**提示文:**

このCASE式と集約関数を組み合わせてデータ分析を用いるテクニックがいくつかあります。例えば、Logsテーブルにおいて、topic0~3の値がレコード全体のうちどれくらいの割合で存在しているかを集計したい場合を考えます。直感的には、「topicの値が存在しているレコードの数」を「レコード全体の数」で割ることで割合を計算できます。これは、CASE式を用いて「topicの値が存在している場合は1、存在していない場合は0」という変換をおこない、それをAVG関数で平均してあげることでも計算できます。コード7.に、CASE式とAVG関数を用いて割合を計算するサンプルクエリを示します。

コード7.CASE式とAVG関数を組み合わせて割合を計算するサンプルクエリ

SELECT
  COUNT(1) AS cnt,
  AVG(CASE WHEN topic0 IS NOT NULL THEN 1 ELSE 0 END) AS have_topic0,
  AVG(CASE WHEN topic1 IS NOT NULL THEN 1 ELSE 0 END) AS have_topic1,
  AVG(CASE WHEN topic2 IS NOT NULL THEN 1 ELSE 0 END) AS have_topic2,
  AVG(CASE WHEN topic3 IS NOT NULL THEN 1 ELSE 0 END) AS have_topic3
FROM ethereum.logs
WHERE block_time BETWEEN
timestamp '2023-01-01 00:00:00' AND timestamp '2023-01-31 23:59:59'
LIMIT 100
図9. コード7. の出力結果例

また、CASE式と集約関数を組み合わせることで、レコードごとに保持していたデータをカラムごとに保持するフォーマットに変換することもできます。

コード8は、uniswap_v3のtradesテーブルから、USDT-WETHとUSDC-WETHという通貨ペアの取引に絞り込み、取引数や取引総額を集計するクエリです。

コード8. 通貨ペアの取引数・取引総額を集計するクエリ

SELECT token_pair, COUNT(1) AS cnt, SUM(amount_usd) AS total_amount_usd
FROM uniswap_v3_ethereum.trades
WHERE block_time BETWEEN
timestamp '2023-01-01 00:00:00' AND timestamp '2023-01-31 23:59:59'
AND token_pair IN ('USDT-WETH', 'USDC-WETH')

**データ抜粋:**

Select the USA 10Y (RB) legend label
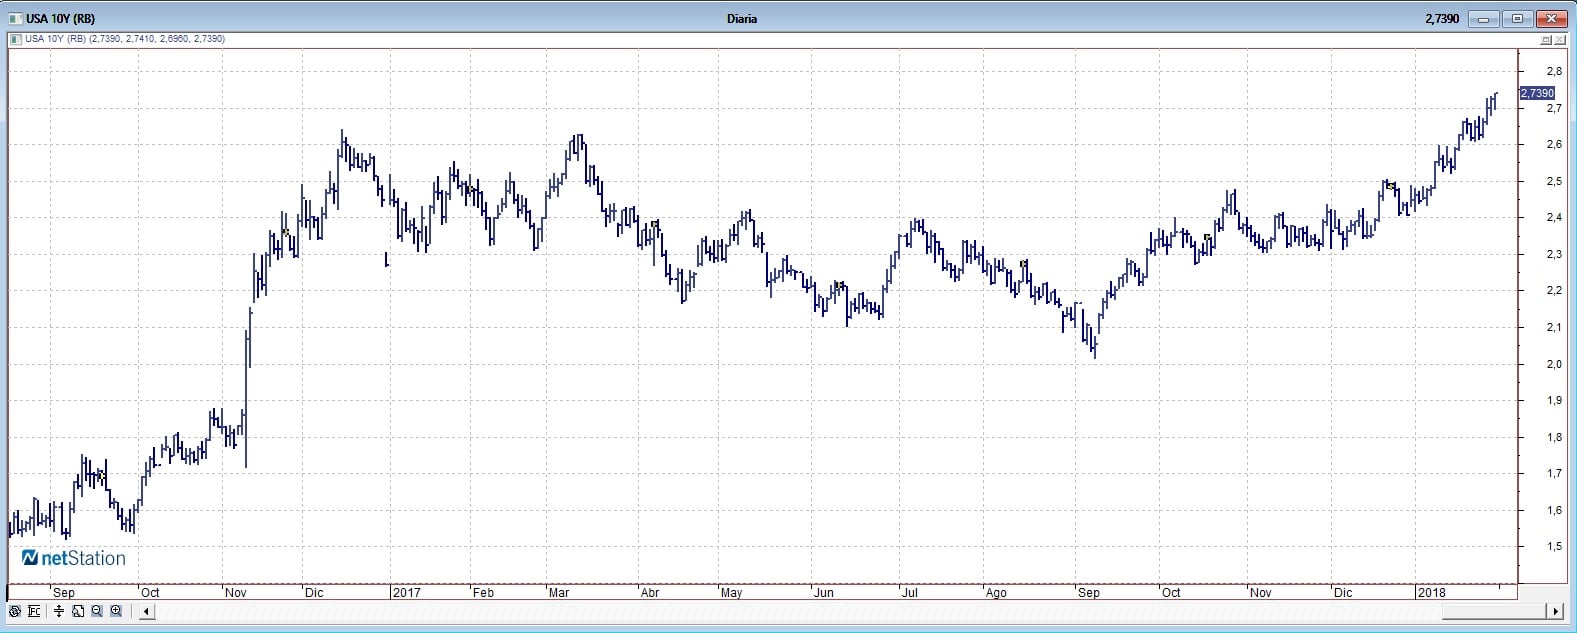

**指示 1:**
SQLの解説文の「SELECT token_pair, COUNT(1)」から「IN ('USDT-WETH', 'USDC-WETH')」まで、両端の語句も含めて一字一句そのまま書き写してください。
**指示 2:**
SQLの解説文で「このCASE式と集約関数を組み合わせて」で始まる段落を、主な内容を残したまま短い箇条書きにするとどうなりますか？
リストはこの作業とは無関係です。

**正解 1:**
SELECT token_pair, COUNT(1) AS cnt, SUM(amount_usd) AS total_amount_usd
FROM uniswap_v3_ethereum.trades
WHERE block_time BETWEEN
timestamp '2023-01-01 00:00:00' AND timestamp '2023-01-31 23:59:59'
AND token_pair IN ('USDT-WETH', 'USDC-WETH')

**正解 2:**
- CASE式と集約関数を組み合わせてデータ分析をするテクニックがいくつかある。
- 例として、Logsテーブルでtopic0~3の値がレコード全体のうちどれくらいの割合で存在するかを集計する場合を考える。
- 直感的には、「topicの値が存在するレコードの数」を「レコード全体の数」で割れば割合を計算できる。
- CASE式で値が存在すれば1、存在しなければ0に変換し、AVG関数で平均しても計算できる。
- そのサンプルクエリはコード7.に示されている。